Patients and Methods:
From November 2008 until September 2011, 33 patients, including 22 men and 11 women, with a mean age of 45.3 years (range, 19–67 years), underwent laparoscopic ureterolithotomy at our center. Locations of stones were the upper, middle, and lower ureter in 29, 1, and 3 patients, respectively. Ten patients had a history of previous abdominal or pelvic surgery. Laparoscopic ureterolithotomy was performed via a transperitoneal approach. Complications and outcomes were evaluated.
Results:
Mean operation time was 85.48±15.11 minutes. Except for one stone migration and one conversion to open surgery, all the ureteral stones were extracted laparoscopically (94% success rate). A double J stent was inserted antegradely during the procedure and remained for about 1 month in all cases except in 1 patient in whom both antegrade insertion and ureteroscopic relocation were used. Postoperative hypercapnia was detected in a young patient, who recovered with conservative treatment. No visceral complication occurred. The mean hospital stay and the drain installation interval were 4.1 days (range, 3–9 days). The mean return to full activity was 11.91±4.65 days. Preoperative hydronephrosis resolved at follow-up ultrasonography (3 months later) in all patients except 2 cases, in whom intravenous pyelography showed no obstruction (memorial hydronephrosis).
Conclusions:
Laparoscopic transperitoneal ureterolithotomy is a safe and effective treatment modality for skilled surgeons and a convenient option for patients. Challenges, such as lower ureteral stones, redo cases, and antegrade double J stent insertion, can be overcome by experience.
Introduction
Patients and Methods
From November 2008 until September 2011, 33 patients, including 22 men and 11 women, with a mean age of 45.3 years (range, 19–67 years), underwent laparoscopic ureterolithotomy at our center. Indication for the procedure was SWL or transureteral lithotripsy failure or impacted and large stones.
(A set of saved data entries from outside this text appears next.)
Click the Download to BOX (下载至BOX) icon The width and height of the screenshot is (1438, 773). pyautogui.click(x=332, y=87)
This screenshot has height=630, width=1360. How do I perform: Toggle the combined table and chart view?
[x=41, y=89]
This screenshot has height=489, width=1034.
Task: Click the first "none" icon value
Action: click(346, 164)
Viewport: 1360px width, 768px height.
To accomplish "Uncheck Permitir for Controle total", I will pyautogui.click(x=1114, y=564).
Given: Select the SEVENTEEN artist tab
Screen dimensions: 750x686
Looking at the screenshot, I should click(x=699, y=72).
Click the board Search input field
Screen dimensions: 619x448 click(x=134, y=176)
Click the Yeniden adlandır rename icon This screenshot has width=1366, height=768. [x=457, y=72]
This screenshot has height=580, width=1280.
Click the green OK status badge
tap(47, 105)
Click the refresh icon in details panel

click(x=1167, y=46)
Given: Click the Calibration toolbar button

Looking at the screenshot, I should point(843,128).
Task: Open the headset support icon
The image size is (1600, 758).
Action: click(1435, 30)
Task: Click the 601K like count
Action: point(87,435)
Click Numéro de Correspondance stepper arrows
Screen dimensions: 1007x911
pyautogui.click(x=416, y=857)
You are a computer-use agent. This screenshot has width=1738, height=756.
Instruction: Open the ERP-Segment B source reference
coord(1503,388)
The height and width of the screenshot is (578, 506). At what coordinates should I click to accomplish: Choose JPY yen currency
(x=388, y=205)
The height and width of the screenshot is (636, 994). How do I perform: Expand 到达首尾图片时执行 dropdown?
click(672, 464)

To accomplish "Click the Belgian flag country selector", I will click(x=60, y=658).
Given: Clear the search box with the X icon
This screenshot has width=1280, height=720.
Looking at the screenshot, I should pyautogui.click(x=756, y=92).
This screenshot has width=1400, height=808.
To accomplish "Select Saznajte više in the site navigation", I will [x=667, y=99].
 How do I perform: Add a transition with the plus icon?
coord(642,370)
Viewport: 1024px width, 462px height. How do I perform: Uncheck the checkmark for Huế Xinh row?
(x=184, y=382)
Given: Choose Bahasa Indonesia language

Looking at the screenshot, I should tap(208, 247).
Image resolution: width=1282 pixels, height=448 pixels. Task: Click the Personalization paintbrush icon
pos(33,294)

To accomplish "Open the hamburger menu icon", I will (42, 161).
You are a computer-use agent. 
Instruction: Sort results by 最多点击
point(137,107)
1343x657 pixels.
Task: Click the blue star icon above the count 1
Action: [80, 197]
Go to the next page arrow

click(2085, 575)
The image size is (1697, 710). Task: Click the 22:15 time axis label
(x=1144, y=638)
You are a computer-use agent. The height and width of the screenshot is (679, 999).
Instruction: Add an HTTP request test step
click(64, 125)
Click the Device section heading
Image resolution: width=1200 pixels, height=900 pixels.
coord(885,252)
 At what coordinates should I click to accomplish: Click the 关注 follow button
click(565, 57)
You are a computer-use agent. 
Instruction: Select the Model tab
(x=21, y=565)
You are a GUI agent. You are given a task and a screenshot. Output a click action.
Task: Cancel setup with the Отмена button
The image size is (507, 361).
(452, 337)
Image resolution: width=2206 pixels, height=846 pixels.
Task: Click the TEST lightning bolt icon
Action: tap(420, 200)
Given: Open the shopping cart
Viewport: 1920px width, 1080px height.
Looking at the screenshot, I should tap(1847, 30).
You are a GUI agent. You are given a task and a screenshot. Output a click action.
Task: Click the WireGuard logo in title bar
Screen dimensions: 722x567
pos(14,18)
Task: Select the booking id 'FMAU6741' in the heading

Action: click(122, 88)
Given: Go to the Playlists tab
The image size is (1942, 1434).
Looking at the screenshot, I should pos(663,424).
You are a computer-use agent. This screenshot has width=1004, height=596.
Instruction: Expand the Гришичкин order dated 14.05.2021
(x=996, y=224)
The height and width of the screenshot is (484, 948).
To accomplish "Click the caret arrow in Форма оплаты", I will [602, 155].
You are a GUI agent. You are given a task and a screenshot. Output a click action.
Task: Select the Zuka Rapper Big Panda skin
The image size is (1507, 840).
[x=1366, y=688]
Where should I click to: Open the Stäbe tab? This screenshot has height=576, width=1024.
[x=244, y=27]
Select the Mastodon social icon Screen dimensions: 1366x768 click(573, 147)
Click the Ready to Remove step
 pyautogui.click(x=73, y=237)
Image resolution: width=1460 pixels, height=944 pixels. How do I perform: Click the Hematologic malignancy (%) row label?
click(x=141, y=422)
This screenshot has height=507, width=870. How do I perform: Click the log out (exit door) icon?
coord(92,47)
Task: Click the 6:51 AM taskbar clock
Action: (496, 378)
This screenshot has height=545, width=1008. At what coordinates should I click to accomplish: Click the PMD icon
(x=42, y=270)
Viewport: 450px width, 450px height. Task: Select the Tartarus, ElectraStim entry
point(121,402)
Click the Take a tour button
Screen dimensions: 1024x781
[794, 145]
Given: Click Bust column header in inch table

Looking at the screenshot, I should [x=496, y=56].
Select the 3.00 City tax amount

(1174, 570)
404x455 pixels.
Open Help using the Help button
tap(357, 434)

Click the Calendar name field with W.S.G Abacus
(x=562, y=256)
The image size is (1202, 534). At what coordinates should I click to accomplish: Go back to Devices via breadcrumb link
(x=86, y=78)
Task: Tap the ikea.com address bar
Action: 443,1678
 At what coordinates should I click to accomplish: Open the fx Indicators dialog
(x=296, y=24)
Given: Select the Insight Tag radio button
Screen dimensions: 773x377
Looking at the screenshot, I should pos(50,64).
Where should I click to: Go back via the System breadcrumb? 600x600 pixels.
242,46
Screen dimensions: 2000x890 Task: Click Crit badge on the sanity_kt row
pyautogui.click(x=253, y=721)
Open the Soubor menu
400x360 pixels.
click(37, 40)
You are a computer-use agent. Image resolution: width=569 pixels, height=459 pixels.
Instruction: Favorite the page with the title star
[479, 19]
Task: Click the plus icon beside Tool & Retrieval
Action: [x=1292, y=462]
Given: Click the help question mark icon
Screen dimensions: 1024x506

Pre- and postoperative parameters, including history of previous abdominal or pelvic surgery, history of previous open ureteral and renal surgery, the operation time, hospital stay, complications, stone migration, return to full activity, and drain activity of more than 100 mL, were evaluated. Ultrasonography and intravenous pyelography had been performed prior to the procedure in all the patients to clearly define the ureter anatomy and to test the renal function.
Laparoscopy was performed via the transperitoneal approach in all the patients in the flank position. Classically, four trocars were inserted. The retroperitoneal course of the ureter became exposed once the colon or sigmoid was reflected medially. Once the stone was located, a longitudinal incision was made in the ureter using a monopolar laparoscopic diathermy hook. After stone removal with grasping and antegrade ureteral double J stent insertion, the ureterotomy was reapproximated over the ureteral catheter using a 4-0 Vicryl® (Ethicon, Somerville, NJ) suture. According to our center policy, we preferred to maintain a double J stent for about 1 month in laparoscopic ureteral surgery. An intraperitoneal drain was inserted in all the patients at the end of the procedure to prevent urinoma or blood collection.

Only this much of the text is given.